Data science is defined differently even among the experts. Personally, I like to define it in the simplest of terms— it is the process of finding meaning in data and presenting information about the data in a way a layman would easily understand. Of course, this is not the ‘all in all’ concerning the field but it’s a good summary you can hold on to if you ever wondered what it’s all about. The process of doing Data science (finding meaning in data) involves more in-depth analysis that I don’t want to overlook as it is very important to know before deciding to venture into the field. This is where programming and statistical skills come in very very handy, hence why I feel Data science is actually a multi-disciplinary field. Here is an analogy — As the two assistant referees are to the 1st official (main referee) in a football match, so Software engineering and Statistics are to doing Data science. Data science relies on both the ability to do Statistics(or Mathematics in general) as well as good knowledge in Software engineering (or programming in general). If the main referee doesn’t have his two assistants to help him, then I bet most of his calls (especially the offside calls) will be based on guess work or decisions that are outside the laws of the game.

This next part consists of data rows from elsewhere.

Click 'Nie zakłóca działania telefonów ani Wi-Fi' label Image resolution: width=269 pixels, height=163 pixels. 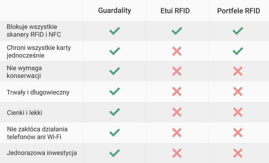tap(37, 133)
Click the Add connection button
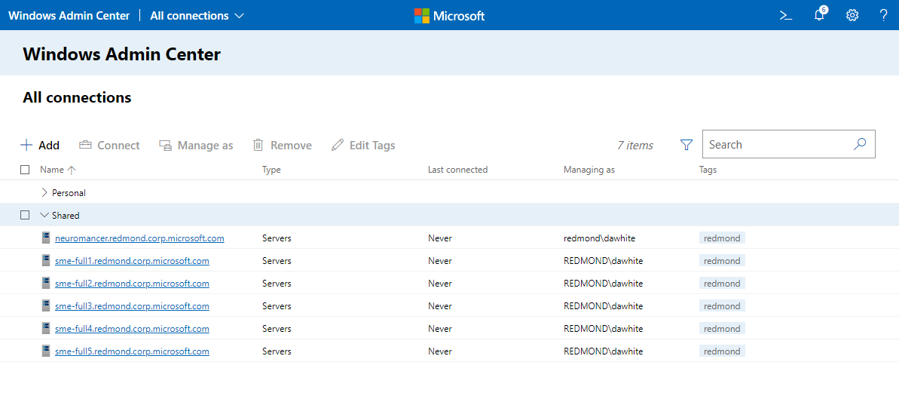The height and width of the screenshot is (405, 899). [x=40, y=145]
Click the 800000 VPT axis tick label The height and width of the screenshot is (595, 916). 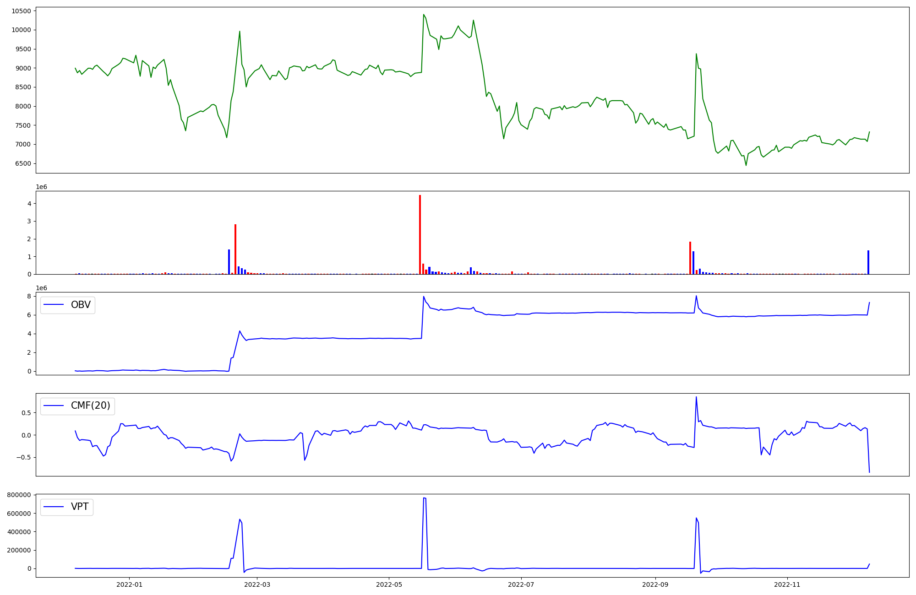19,495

Data science uses the knowledge of both topics to analyze data, find meaning in the data, and present information about the data in a way a layman would easily understand. With that being said, even within the field of data science, there are sub-fields one can specialize in but I won’t be going into that in this article.
But is Mathematics really important?
I always asked this question even before I started doing data science and I was never really convinced about the necessity of having good knowledge of Math/Statistics before doing data science, also because I came across a good number of people who practice data science without a mathematical background. Yes that is correct, data science (especially in machine learning) can be applied without knowing a lot of math (thanks to the numerous data science libraries out there) but then that will be treating it as a black box. If you want to understand the underlying, internal workings of models that help extract meaning from data, then yes Math is very important. I have a degree in Software Engineering but I decided to pursue a degree in Computer Science to better understand the ‘behind the scenes’ of data science and I can tell you, it’s a lot of Math/Statistics concepts.

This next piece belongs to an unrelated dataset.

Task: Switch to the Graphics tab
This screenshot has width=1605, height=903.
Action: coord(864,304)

So, do I have to get a degree in Data Science?
This is really down to personal preference and choice but you don’t have to. Of course, there’s a lot of advantages in getting one (especially if you might be interested in contributing to research later in the future) however, you can also learn how to practice data science from the comfort of your living room, thanks to the numerous MOOC’s out there that teach data science. I started out this way and I found Datacamp and Dataquest to be very useful. However, there are many others including Udacity, Udemy, Cousera that teach data science specialization.
Final Thoughts
You might be asking after reading through, “so is data science all about data, math and programming?”. In a way it is, but it’s even more. For example, you should be a good communicator, you should love analysis, you should be able to look at data at a glance and already start thinking of patterns and meaning that might be extracted from the data. You should also be critical — you’ll understand this more when you get into the field but for example, when creating models to solve machine learning problems, you must be critical of your model and evaluate until you find the ‘perfect’ model.
Data science is a very exciting field to go into. We live in a time now where data rules almost everything and is a major player in the economy of any nation. The power of data science to predict occurrences, instances and get knowledge from large, sometimes meaningless data sets and many more, is what makes it to be termed as “the sexiest job of the 21st century”.